- **Task**
Reproduce the rows verbatim, everything from the start of the rows down to the line containing "(x=260, y=9)", that line included.

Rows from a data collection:
----
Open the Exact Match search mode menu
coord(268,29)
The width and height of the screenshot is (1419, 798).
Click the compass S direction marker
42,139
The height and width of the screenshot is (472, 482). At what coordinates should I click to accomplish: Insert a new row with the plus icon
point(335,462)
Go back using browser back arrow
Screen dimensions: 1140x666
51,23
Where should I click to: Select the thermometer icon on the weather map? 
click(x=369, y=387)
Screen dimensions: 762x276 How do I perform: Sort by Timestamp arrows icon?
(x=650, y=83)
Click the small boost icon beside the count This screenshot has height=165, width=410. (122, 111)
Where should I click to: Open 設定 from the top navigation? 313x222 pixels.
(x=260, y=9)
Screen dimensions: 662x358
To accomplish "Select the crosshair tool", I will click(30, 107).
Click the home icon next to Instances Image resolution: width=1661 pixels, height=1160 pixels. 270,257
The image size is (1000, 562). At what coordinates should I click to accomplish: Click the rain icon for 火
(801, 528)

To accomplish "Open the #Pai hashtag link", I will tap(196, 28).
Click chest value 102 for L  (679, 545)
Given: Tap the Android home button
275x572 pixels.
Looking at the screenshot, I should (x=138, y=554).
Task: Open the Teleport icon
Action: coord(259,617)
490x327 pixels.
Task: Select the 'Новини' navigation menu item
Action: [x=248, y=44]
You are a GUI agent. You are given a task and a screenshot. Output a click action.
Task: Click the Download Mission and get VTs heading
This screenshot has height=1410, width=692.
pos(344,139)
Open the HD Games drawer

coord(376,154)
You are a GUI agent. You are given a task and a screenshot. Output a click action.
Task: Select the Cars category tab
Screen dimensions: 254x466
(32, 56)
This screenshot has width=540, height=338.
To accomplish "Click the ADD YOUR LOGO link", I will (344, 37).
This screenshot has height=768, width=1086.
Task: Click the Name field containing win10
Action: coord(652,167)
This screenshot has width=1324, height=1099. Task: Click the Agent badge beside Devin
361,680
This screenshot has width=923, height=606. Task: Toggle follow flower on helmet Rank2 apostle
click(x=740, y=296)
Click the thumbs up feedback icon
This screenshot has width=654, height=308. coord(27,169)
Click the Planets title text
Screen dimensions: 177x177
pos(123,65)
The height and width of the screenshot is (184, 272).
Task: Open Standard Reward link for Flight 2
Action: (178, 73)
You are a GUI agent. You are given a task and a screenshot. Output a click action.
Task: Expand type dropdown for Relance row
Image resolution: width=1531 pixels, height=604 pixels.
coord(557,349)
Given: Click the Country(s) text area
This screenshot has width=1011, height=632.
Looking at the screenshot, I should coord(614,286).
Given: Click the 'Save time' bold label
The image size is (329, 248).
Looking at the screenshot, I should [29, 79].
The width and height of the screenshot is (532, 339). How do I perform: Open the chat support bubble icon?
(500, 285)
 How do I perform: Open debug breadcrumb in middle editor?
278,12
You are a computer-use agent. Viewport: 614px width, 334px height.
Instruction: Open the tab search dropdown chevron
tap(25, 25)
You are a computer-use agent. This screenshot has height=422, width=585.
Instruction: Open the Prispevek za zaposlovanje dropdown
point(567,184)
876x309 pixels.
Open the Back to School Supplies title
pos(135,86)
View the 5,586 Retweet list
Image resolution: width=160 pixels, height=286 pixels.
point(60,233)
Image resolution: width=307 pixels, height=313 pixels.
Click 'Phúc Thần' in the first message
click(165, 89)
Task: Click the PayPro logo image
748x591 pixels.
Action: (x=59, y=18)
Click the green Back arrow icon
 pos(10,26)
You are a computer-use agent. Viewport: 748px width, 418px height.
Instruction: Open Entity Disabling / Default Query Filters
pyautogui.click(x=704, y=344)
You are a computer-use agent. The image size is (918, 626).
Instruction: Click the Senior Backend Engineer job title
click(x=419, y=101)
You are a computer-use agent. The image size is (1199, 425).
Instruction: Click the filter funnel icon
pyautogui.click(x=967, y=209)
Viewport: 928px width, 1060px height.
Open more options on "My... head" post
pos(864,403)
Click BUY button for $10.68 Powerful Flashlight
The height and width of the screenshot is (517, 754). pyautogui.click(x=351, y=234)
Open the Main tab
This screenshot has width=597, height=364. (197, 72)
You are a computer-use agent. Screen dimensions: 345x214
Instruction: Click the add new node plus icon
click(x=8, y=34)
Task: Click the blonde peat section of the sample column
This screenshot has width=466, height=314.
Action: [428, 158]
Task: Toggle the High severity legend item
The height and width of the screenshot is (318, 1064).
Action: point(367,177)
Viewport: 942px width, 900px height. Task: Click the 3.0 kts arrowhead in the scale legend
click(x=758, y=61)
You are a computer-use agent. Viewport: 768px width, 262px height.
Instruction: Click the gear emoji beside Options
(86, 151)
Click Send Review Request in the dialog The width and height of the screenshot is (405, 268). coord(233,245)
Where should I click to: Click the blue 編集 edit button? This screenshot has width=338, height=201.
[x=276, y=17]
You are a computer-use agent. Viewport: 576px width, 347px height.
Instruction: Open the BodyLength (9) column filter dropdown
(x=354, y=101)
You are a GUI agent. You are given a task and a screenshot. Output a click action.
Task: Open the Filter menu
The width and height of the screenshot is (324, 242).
----
- **Finished task**
Open the Exact Match search mode menu
coord(268,29)
The width and height of the screenshot is (1419, 798).
Click the compass S direction marker
42,139
The height and width of the screenshot is (472, 482). At what coordinates should I click to accomplish: Insert a new row with the plus icon
point(335,462)
Go back using browser back arrow
Screen dimensions: 1140x666
51,23
Where should I click to: Select the thermometer icon on the weather map? 
click(x=369, y=387)
Screen dimensions: 762x276 How do I perform: Sort by Timestamp arrows icon?
(x=650, y=83)
Click the small boost icon beside the count This screenshot has height=165, width=410. (122, 111)
Where should I click to: Open 設定 from the top navigation? 313x222 pixels.
(x=260, y=9)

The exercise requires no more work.